Using FuncADL

Additional Instal

In order to use FuncADL we must install an additional package.

pip install func_adl_servicex_xaodr25

Import Needed Functions

To create our query and send it to the backend, we need some functions and classes. Let’s import them.

from servicex import deliver, query, dataset

The dataset and query objects are imported to build the specification that will be sent to the backend. The deliver function sends the specification to the backend. We can also import one of our analysis utilities, to_awk, which processes the data returned from ServiceX.

from servicex_analysis_utils import to_awk

There is also an object that is required to build the query. A function can be used to start the query and this can be imported as so:

from func_adl_servicex_xaodr25 import FuncADLQueryPHYSLITE

Setting Up Our Dataset

Before we build our query and spec, we need to specify our dataset. ServiceX supports multiple types of datasets, but all types must be publicly accessible or available to all ATLAS users. More information about supported dataset locations can be found in our full documentation.

The location of the dataset that you would like to use dictates what type of object we use to start the dataset. If your xAOD file is stored in eos you can declare your dataset like this:

eos_dataset = dataset.FileList(["root://eospublic.cern.ch//eos/opendata/atlas/rucio/mc20_13TeV/DAOD_PHYSLITE.38191209._000001.pool.root.1"])

If your dataset is stored in rucio you can declare your dataset like this:

rucio_dataset = dataset.Rucio('mc20_13TeV:DAOD_PHYSLITE.38191209._000001.pool.root.1')

Building Our Query

The second thing needed to construct our spec is the query. Here we define the data we would like selected and we can also define cuts. To build out our we will use FuncADL. As mentioned earlier FuncADL is a more complicated, but more powerful tool for xAOD than using the Uproot backend. To understand better how the query below is constructed see the FuncADL docs linked in the Navigation Bar above.

For a simple example of getting some Jets from the dataset and making a 30 GeV cut we will use the query below.

query = FuncADLQueryPHYSLITE()
jets_per_event = (query
    .Select(lambda e: e.Jets().Where(lambda j: (j.pt() / 1000 > 40)))
    .Select(lambda jets: {
        'pt': jets.Select(lambda j: j.pt() / 1000),
    })
)

Building The Spec

The hard work has been done and now we just need to package everything up in a spec object before we pass it to the deliver. Here is how that is done for this example:

spec_func_adl = {
    'Sample': [{
        'Name': 'FuncADLExample',
        'Dataset': rucio_dataset,
        'Query': jets_per_event
    }]
}

If using the eos dataset the dataset variable will need to be changed.

Deliver The Spec

Now that we have a spec setup we can deliver it to the backend.

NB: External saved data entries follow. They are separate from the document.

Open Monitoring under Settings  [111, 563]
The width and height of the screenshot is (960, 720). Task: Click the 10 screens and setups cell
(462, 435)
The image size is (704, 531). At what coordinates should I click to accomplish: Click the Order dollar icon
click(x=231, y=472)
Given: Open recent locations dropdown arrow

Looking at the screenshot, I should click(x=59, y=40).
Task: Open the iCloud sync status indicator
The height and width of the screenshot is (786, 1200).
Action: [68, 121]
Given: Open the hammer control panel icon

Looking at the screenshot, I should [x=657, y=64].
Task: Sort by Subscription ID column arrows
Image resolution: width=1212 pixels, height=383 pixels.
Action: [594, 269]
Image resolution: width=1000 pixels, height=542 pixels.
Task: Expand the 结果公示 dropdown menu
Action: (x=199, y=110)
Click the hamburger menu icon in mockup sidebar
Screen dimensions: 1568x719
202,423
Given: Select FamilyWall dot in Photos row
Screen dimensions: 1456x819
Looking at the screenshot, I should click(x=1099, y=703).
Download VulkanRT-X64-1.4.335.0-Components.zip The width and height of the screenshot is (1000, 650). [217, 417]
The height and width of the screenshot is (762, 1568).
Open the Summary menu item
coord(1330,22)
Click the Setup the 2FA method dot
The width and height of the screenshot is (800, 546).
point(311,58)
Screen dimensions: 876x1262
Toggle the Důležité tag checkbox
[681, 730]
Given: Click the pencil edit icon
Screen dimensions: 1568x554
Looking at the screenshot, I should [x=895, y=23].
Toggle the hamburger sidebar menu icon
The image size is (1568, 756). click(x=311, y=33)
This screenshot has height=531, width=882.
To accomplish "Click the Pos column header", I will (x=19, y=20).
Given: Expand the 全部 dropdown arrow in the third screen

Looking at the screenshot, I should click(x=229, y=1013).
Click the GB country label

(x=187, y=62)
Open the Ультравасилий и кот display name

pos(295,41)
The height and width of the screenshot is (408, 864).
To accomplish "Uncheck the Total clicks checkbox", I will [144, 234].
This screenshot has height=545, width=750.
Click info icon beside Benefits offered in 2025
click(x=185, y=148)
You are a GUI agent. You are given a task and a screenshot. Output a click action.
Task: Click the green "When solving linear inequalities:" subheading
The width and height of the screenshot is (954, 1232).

results_func_adl=deliver(spec_func_adl)

The deliver function sends the query to the backend where the transform is processed. Then the processed files are downloaded to the client (in a configured directory). The variable results_func_adl has a list of those files. This list is what can be used to start the analysis of those files.

Analyze The Output

Now that everything is setup and the deliver function is run the data requested is downloaded and can be loaded into the python environment. This can be done with the to_awk function. After that is loaded the data can be used to make plots or anything else you could do with awkward!

data = to_awk(results_func_adl)['FuncADLExample']

plt.hist(ak.flatten(data.pt), bins=100, range=(0, 100))
plt.xlabel('Jet $p_T$ [GeV]')
plt.ylabel('Number of jets')
_ = plt.title('Jet $p_T$ distribution')

alt text